Wallahu a’lam bishshawwab. []
solusi-solusi yang dimediasi oleh Barat atau pun penguasa-penguasa negeri muslim, tidak pernah menyentuh akar masalahnya. seperti halnya solusi gencatan senjata ini.
Palestina saat ini adalah buah ditelantarkannya syariat Islam oleh para penguasa muslim. Namun, perjuangan menegakkan kembali kehidupan Islam tetap ada dan berlipat ganda agar Palestina dan muslim lainnya tidak lagi menderita.
Berbicara tentang Palestina, sesungguhnya sedang mempertemukan semua rasa, dari kesedihan, kemarahan, ketidakberdayaan. Ada juga pengkhianatan para penguasa muslim.

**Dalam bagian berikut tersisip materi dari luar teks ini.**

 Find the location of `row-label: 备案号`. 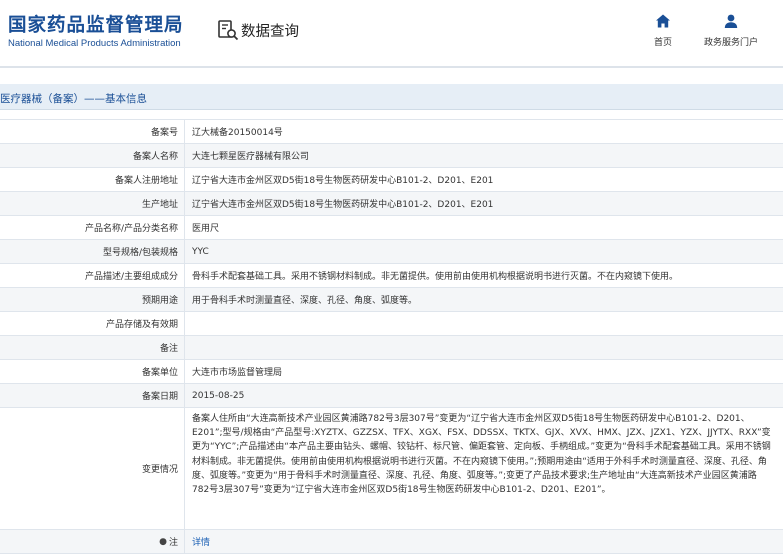

row-label: 备案号 is located at coordinates (92, 132).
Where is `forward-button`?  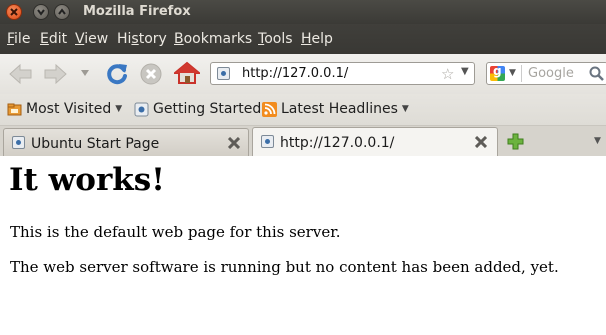 forward-button is located at coordinates (55, 74).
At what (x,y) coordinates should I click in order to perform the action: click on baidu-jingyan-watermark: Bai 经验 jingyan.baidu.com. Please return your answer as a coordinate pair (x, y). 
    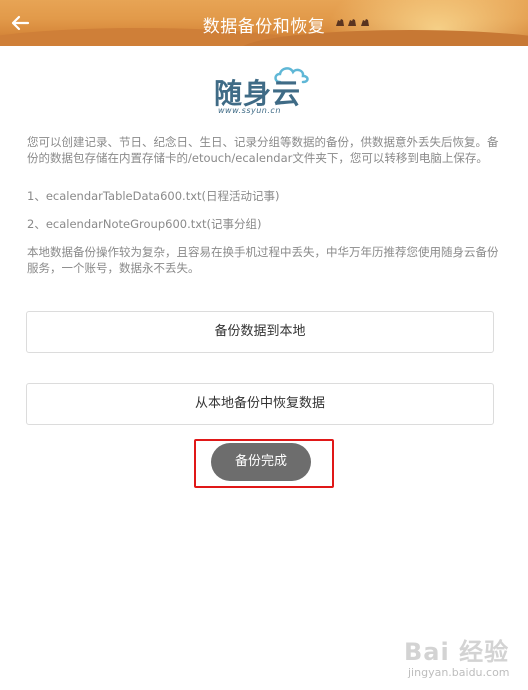
    Looking at the image, I should click on (462, 658).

Zionis Yahudi itu bangsa yang gak mengerti bahasa kemanusiaan. Wujudnya saja manusia tapi perilakunya lebih sadis dari hewan.

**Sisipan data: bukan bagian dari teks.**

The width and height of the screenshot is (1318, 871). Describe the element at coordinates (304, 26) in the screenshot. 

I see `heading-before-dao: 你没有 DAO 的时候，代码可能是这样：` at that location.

Membaca tulisan tentang Palestina selalu mencabik-cabik emosi. Geram dengan kebiadaban zionis Yahudi. Jengkel dengan sikap diam para pemimpin negeri-negeri Muslim yang peduli sebatas memberi bantuan kemanusiaan. Meski itu dibutuhkan, tapi tak mampu menyelesaikan masalah. Apalagi setuju saja dengan solusi 2 negara.
Semoga tulisan ini banyak memahamkan umat yang selama ini mungkin belum tahu duduk permasalahan yang sebenarnya. Barokallah untuk penulis
Setuju Nbak, solusi untuk palestina memang hanya satu yakni jihad fisabilillah. Jihad yang dikomandoi daulah khilafah, yakni daulah yg menyatukan seluruh negeri Islam dalam satu komando untuk berperang melawan israel & sekutunya.
Jangan berhenti memperjuangkan kebenaran..
Khilafah adl pasti karena itu janji Allah.. sebuah perisai yg akan melindungi umat dan membawa kebaikan bagi seluruh alam..
Solusi masalah Palestina adalah mengusir Israel penjajah dari bumi Palestina, dan hanya negara Khilafah lah yang mampu untuk itu. Khalifah akan mengirim pasukan kaum muslim untuk berjihad merebut kembali setiap jengkal tanah kaum muslim yang terjajah dari kaum kafir.